A strong hand gently squeezed Ash's shoulder. It was the first time in her career that Jordan had tried to comfort her—or touched her at all, for that matter.

“X will come back,” he said. “He always does.”

Ash sighed. “I hope you're right.”

* * * * *

X was first to arrive at the HD facility. He stood in the darkness, savoring the solitary moment and listening to the ship speak through its creaks and groans. It helped him relax before a dive.
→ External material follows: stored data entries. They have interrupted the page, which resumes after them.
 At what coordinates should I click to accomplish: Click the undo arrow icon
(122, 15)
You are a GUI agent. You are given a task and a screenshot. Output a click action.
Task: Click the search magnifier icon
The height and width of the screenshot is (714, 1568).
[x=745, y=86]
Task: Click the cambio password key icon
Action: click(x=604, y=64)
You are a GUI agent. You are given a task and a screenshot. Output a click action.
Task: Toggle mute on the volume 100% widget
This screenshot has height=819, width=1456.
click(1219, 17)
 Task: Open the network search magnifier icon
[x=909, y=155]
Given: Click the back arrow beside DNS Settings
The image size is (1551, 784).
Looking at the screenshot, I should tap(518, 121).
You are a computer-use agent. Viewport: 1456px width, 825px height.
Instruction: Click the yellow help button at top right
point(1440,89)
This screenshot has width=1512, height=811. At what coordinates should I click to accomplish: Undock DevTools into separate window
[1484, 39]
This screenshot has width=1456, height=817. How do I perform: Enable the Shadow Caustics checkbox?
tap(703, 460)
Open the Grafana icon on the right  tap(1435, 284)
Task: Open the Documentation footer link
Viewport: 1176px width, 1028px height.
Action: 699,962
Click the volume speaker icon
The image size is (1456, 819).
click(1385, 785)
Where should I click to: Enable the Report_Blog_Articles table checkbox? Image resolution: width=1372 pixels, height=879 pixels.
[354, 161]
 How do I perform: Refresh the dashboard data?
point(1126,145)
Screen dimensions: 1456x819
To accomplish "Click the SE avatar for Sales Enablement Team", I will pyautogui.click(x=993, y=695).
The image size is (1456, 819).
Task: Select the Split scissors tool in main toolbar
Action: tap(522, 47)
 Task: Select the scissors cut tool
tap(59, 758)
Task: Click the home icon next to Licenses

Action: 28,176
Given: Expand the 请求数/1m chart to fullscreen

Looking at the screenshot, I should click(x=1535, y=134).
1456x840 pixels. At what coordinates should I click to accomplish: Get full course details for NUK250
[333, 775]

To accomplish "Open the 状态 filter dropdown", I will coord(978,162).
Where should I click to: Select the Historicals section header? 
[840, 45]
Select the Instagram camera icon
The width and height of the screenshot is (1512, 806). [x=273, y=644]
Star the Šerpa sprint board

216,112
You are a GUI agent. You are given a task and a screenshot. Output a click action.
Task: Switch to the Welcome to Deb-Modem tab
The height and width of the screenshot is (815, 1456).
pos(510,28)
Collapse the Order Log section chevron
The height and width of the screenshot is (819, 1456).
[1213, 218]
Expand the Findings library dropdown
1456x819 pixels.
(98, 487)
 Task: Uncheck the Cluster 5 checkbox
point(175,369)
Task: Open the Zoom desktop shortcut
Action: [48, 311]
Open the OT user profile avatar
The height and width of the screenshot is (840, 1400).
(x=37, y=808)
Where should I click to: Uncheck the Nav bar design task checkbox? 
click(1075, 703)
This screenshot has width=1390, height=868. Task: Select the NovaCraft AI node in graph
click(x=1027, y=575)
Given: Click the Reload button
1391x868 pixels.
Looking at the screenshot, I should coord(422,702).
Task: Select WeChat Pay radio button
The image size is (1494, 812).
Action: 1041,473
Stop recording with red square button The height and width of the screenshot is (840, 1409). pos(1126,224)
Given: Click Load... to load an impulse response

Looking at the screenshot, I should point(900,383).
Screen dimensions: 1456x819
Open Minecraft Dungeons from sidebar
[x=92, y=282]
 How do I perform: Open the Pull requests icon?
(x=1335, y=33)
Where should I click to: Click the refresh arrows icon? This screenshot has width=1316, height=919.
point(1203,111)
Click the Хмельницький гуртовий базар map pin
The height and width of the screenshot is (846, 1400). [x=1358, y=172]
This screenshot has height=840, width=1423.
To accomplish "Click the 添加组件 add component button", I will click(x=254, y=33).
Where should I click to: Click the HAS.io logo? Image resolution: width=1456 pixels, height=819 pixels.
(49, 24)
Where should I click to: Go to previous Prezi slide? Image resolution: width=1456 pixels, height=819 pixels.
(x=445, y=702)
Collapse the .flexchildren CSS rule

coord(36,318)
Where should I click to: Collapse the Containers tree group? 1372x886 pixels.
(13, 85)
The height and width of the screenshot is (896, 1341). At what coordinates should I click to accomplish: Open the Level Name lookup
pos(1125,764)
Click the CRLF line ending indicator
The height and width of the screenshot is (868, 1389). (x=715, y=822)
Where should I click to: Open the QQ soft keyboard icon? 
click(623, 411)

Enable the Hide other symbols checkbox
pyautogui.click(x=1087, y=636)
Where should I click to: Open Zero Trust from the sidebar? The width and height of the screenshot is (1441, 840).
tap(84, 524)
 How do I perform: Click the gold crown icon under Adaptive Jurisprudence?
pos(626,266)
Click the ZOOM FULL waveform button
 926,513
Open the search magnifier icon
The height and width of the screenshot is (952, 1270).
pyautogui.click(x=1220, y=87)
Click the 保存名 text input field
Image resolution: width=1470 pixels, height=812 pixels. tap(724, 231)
After a few minutes, he flicked the lights and walked over to the wall of lockers. The rusted metal was decorated with the faded graffiti of previous owners. Skulls, bullets, extinct animals no living person had ever seen—each symbol had once held meaning for its user. X had drawn the head of a raptor on his locker: yellow eyes and hooked beak, a black head crested with white feathers. The bird was more than the icon for his Hell Diver team. It also symbolized the essence of what diving embodied. He, too, was a predator, but like the memories of the divers before him, the raptor's image was already starting to fade.

One hundred and five
, he thought. That was how many divers had perished. X was the most senior diver aboard the
Hive
—and, he now realized, in the whole world. The idea was numbing. So many lives lost over the years. He closed his eyes for a moment to acknowledge the men and women who had dived and died before him. Then he opened his locker and started pulling out his gear.